M. G. Leary and V. A. Bullard, both of Burlington, for plaintiff.

C. W. Witters, of St. Albans, Harry B. Amey, of Island Pond, and C. S. Palmer, of Burlington, for defendant.

TAYLOR, J. The plaintiff's alleged injury occurred on the 29th day of January, 1912, at the defendant's railway station in Jericho. On the evening of the accident the plaintiff took passage on defendant's train at Jeffersonville bound for Jericho. She carried a suit case, a box, and a hand bag, which she had placed in the seat in front of her on entering the train. She had frequently ridden on the defendant's train to and from Jericho, and was familiar with the train and stations and was personally known to the conductor. Before entering the train she purchased a ticket for Jericho, which was taken up by the conductor. On the evening in question she was the only passenger for Jericho.
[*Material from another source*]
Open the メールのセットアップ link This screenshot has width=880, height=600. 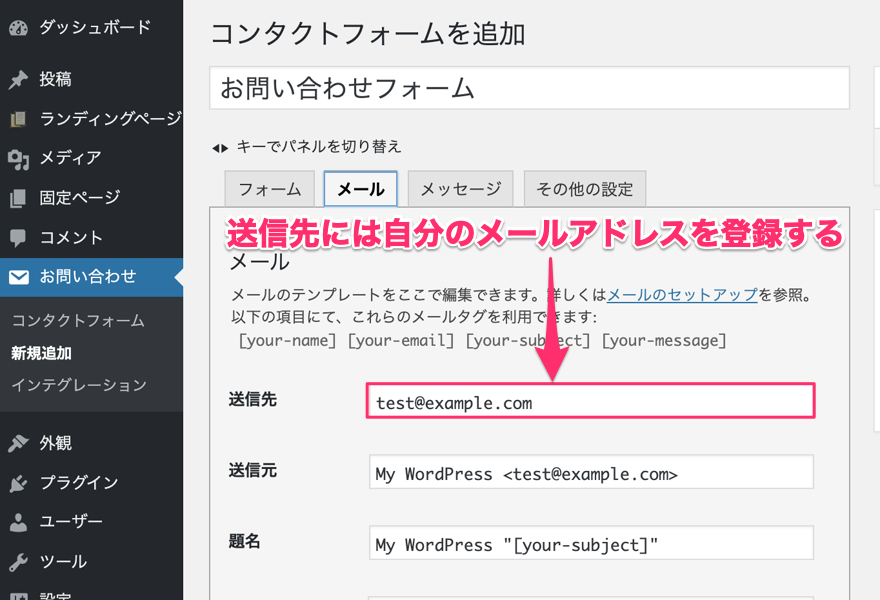[681, 296]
The night was dark, and it was storming and the wind blowing. The train consisted of an engine and tender, a combination mail and baggage car, a passenger conch, and a smoking car, arranged in the train in the order named. The plaintiff was seated toward the front end of the passenger coach. The plaintiff testified that before arriving at Jericho she heard the conductor announce the station; that she got her bundles together; that just as soon as the train stofped at Jericho she proceeded to alight; that when she reached the front platform of the car, and just as she was taking the first step down from the platform, the train started with a sudden jolt and threw her to the station platform, causing the injury complained of. She had the box containing a dress under her right arm, the hand bag in her right hand, and the suit case in her left hand. She did not take hold of the railing on the platform, and testified that she did not have time to do so before the train started. The conductor was at the rear end of the passenger coach, the place usually taken by him to help passengers on or off the train. He did not remember that any one was to get off at Jericho. He was a conductor of long experience, and had never had an accident before. The defendant's evidence tended to show that the train was in motion before the plaintiff reached the door of the car; that the train started without a jolt; that plaintiff had some difficulty in ofening the door; that the train had gathered considerable speed when the plaintiff attempted to step from the moving car, and in so doing she tripped and was thrown when she stepped to the platform.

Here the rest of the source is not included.